Conclusions and Discussion

Main Conclusions

  1. LLMs can effectively understand simple and moderately complex Verilog designs and generate targeted test inputs
  2. Appropriate prompt engineering (particularly coverage explanation) is critical for LLM performance
  3. Current LLMs exhibit significant limitations when handling large-scale, complex hardware designs

Limitations

  1. Scale Constraints: LLM performance significantly degrades for complex designs exceeding 100 lines of code
  2. Structural Understanding: LLMs struggle to understand the highly structured nature of Verilog
  3. End-to-End Application: Direct application of LLMs in industrial-grade hardware design remains challenging

Future Directions

  1. Enhanced DUT Explainer: Provide more comprehensive high-level design abstractions and verification intentions
  2. Multimodal Fusion: Combine LLMs and Graph Neural Networks (GNNs), leveraging LLMs for semantic interpretation and GNNs for structural information processing
  3. Hierarchical Processing: Guide LLMs from macroscopic perspectives to handle test generation tasks

In-Depth Evaluation

Strengths

  1. Strong Innovation: First application of LLMs to hardware code coverage test generation with clear positioning
  2. Systematic Approach: Proposes a complete framework with multiple optimization modules
  3. Comprehensive Experiments: Constructs multi-level benchmark suite with well-designed experiments
  4. Open Source Contribution: Provides open-source framework promoting field development
  5. Boundary Exploration: Clearly delineates current LLM capability boundaries

Weaknesses

  1. Scale Limitations: Effective only on relatively simple designs, with significant gaps from practical industrial applications
  2. Benchmark Constraints: Custom benchmarks may lack comprehensiveness, missing comparisons with industrial standard benchmarks
  3. Cost Analysis: Lacks detailed comparison of LLM invocation costs versus traditional methods
  4. Theoretical Analysis: Lacks in-depth theoretical analysis of why LLMs are effective for this task

Impact

  1. Academic Value: Opens new application directions for LLMs in hardware verification
  2. Practical Potential: Possesses practical application value in educational settings and medium-scale design verification
  3. Inspirational Value: Provides valuable baselines and insights for subsequent research

Applicable Scenarios

  1. Educational Environments: Suitable for automated test generation in hardware design courses
  2. Prototype Verification: Applicable to rapid verification in early design phases
  3. Small to Medium-Scale Designs: Practical value for Verilog modules under 100 lines
  4. Auxiliary Tool: Can serve as an auxiliary tool for verification engineers, reducing workload

References

The paper cites 19 relevant references covering formal verification, dynamic verification, CDG methods, and LLM applications in hardware, providing a solid theoretical foundation for the research.

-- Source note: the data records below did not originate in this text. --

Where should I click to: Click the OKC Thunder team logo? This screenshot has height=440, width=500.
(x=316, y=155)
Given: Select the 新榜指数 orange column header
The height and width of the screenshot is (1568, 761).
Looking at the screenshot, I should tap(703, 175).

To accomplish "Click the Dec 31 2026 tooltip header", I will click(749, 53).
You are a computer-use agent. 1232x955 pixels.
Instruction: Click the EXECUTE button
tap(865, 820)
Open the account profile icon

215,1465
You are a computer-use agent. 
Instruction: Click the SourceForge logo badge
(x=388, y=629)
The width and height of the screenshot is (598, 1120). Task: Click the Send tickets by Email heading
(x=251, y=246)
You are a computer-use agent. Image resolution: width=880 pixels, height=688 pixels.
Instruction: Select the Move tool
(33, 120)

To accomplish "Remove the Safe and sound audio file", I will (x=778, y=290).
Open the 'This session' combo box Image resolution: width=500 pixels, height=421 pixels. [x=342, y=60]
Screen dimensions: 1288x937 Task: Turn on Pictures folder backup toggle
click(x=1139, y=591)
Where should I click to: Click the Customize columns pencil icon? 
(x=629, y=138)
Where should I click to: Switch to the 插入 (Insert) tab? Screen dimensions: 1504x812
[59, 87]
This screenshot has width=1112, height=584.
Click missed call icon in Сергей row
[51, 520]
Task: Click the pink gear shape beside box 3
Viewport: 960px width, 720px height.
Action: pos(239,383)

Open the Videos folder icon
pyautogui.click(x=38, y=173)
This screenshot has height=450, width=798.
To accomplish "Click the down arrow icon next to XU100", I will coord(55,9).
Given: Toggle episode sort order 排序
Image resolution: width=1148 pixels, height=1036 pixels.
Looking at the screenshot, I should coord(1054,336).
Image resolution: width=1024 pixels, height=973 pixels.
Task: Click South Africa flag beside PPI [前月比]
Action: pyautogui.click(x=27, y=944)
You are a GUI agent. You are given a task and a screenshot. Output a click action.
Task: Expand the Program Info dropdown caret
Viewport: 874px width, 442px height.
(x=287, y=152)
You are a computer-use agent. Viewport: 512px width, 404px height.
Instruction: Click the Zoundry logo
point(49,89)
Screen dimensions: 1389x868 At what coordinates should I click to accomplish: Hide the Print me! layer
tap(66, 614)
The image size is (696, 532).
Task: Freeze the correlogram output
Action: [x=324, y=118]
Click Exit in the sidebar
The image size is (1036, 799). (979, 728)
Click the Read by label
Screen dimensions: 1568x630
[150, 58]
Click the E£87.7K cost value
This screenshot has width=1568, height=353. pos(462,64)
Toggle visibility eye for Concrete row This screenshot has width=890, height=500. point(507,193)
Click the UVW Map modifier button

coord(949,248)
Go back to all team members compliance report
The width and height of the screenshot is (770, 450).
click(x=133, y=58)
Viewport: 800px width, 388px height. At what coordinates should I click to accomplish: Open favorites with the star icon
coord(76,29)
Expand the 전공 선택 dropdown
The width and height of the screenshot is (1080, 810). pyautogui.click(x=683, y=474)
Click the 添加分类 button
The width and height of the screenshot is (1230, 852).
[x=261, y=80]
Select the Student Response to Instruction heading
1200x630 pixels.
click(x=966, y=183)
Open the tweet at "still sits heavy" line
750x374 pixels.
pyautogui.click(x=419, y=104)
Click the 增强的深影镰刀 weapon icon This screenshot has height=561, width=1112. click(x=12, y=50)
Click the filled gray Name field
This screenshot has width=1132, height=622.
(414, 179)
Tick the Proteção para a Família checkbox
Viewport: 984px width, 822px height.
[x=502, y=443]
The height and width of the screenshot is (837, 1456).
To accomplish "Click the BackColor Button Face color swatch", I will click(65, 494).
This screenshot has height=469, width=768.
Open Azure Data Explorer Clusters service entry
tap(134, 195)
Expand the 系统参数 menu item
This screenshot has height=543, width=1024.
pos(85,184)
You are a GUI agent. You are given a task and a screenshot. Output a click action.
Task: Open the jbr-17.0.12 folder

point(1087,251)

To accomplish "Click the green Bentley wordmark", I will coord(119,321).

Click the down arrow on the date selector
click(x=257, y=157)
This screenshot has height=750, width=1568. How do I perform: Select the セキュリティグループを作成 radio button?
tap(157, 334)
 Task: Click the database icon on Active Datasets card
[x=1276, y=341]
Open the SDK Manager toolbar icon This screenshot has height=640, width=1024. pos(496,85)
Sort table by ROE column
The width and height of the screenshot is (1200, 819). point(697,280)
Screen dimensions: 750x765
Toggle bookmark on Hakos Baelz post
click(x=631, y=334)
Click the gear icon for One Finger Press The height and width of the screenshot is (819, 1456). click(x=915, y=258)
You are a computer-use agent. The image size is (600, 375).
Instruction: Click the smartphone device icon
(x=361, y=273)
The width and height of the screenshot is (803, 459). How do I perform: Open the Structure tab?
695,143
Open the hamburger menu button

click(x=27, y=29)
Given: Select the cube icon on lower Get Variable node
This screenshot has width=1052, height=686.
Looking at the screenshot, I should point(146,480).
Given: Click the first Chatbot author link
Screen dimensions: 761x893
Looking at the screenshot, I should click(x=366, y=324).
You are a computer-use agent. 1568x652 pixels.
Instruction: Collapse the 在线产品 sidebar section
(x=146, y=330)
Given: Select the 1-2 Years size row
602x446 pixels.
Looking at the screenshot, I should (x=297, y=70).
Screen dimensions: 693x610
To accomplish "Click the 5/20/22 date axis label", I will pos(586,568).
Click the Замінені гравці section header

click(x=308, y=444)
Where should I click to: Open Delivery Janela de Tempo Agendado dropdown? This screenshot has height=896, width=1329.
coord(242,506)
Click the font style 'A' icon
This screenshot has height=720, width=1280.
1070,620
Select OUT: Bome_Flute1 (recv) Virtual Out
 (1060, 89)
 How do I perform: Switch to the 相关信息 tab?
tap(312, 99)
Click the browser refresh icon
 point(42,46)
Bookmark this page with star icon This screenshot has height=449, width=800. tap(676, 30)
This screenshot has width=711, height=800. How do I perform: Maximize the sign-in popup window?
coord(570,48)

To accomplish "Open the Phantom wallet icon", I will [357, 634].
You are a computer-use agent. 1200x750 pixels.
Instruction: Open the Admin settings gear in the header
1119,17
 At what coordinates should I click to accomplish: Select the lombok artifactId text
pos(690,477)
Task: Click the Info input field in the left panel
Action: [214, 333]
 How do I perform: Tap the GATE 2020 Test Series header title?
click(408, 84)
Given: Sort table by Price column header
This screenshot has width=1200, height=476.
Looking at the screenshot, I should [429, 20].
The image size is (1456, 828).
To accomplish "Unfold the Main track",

Overall Assessment: This is an innovative work at the intersection of LLMs and hardware verification. While it has limitations in scalability, it provides valuable exploration and foundation for field development. The paper demonstrates systematic methodology, comprehensive experiments, and clear open-source contributions, possessing good academic value and inspirational significance.